Luz sin Gravedad


Intentando trabajar en los proyectos pendientes me doy cuenta que hace mucho abandoné el hábito de escribir este “diario” y de pronto, y en consecuencia de todo lo ocurrido en el último mes, considero necesario volver a plasmar mis más profundos pensamientos y sentimientos, para sacar de mí, aunque sea un poco, la carga emocional acumulada en este tiempo.

El cambio radical ocurrido en los últimos días ha sido detonante de un nuevo un comienzo, de una nueva forma de ver las cosas, de una objetividad antes que ya era inalcanzable para mí, de un optimismo sumamente desconocido para Barbie, de una etapa que pienso y quiero, vivir al máximo. Ha resultado difícil, abrumador, y ciertamente, triste, pero aquel dicho que suelen decirnos cuando estas cosas pasan es nada más que cierto: “después de toda tormenta, viene la calma”. Y es que indudablemente mi segundo oficio se había convertido en hacer, de todo, una tormenta en un vaso de agua, perdiendo con ello toda capacidad de disfrutar, de saborear cada momento, bueno o malo, feliz o triste.

Aunque son pocos los días que han transcurrido en “soledad”, sola es precisamente lo que menos me siento. He ido haciéndome a la idea, poco a poco, de aprender a disfrutar esa soledad y a reencontrarme en ella con el lado sano, con la faceta positiva, con la Barbie feliz, que antes existía a totalidad.

Esto no significa que no sea feliz. Hoy por hoy considero que lo soy. Es sólo que perdiendo suelo a través de innumerables acontecimientos y erróneas decisiones, perdí también la capacidad de mantenerme siempre a flote, siempre esperanzada, en constante lucha por sobrevivir.
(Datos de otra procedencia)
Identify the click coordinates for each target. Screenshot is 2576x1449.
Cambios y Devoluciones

Esto tampoco significa un suplicio, con ello solo quiero decir que deseo fervientemente y estoy trabajando arduamente, en encontrar el sabor de casa minuto que estoy en este mundo, en cada bocanada de aire que respiro, en cada luz que tengo la bendición de ver al amanecer.

He sido capaz de probar mi carácter y de darme cuenta que la fortaleza está 100% en la fe que tengamos en nosotros mismos, en reafirmarnos que efectivamente tenernos la capacidad de salir adelante, de enfrentar, de luchar, de caer y de levantarnos, tantas veces sea necesario. Y es que nunca dejan de suceder acontecimientos que amedrenten de una otra forma esta capacidad, esta fe; pero en nosotros está el no volver a perderla de vista, obviarla, lacerarla, matarla. A pesar de no ser precisamente una persona religiosa y más que nada, practicante, creo que hay un Dios que nos lleva de la mano a este tipo de situaciones, aun dolorosas, que ponen a prueba nuestra calidad humana y que si hemos aprendido algo en el camino, no serán sino obstáculos, a veces pequeños, otras muchas grandes, pero a fin de cuentas, piedras en el camino, que siempre podrán sortearse si tenemos fe en nosotros mismos.
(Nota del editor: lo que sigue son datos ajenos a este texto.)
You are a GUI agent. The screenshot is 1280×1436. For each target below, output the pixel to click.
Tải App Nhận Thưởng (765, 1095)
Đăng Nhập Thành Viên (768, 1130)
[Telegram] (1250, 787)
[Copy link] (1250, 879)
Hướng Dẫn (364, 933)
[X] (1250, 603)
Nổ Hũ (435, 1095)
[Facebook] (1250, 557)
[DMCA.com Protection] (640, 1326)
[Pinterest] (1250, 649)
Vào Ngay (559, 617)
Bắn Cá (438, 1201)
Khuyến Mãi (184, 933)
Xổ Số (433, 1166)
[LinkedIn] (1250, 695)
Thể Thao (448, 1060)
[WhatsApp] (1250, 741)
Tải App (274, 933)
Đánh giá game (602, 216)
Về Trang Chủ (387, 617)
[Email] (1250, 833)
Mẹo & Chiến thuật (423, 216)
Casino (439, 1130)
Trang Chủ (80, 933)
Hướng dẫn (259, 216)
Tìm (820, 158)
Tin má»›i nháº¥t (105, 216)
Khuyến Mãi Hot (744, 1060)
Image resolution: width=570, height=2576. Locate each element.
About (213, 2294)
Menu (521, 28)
He sido capaz de probarme una y otra vez que las amistades y los amores 100% sinceros son una falacia, por lo menos al inicio, y que se necesita mucho más que pocos minutos al día, que un poco de disposición, para que se incremente ese porcentaje, y que, aun sabiendo que no habrá amistad o amor perfecto, sí existen tales de manera que puedan llevarnos a la mayor plenitud, que dependiendo de las circunstancias y la actitud que tengamos ante las mismas, sea posible.

Comments

Anonymous said…
la verdad es algo extraño para mi hacer esto; y no se si yo formo parte de todo eso que mencionaste pero sabes que siempre podras confiar en mi y que te quiero mucho; eres un encanto de niña y recuerda siempre que lo primero y antes que nada tenemos que valorarnos nosotros ok.
No te olvides nunca, que la vida valela pena!!!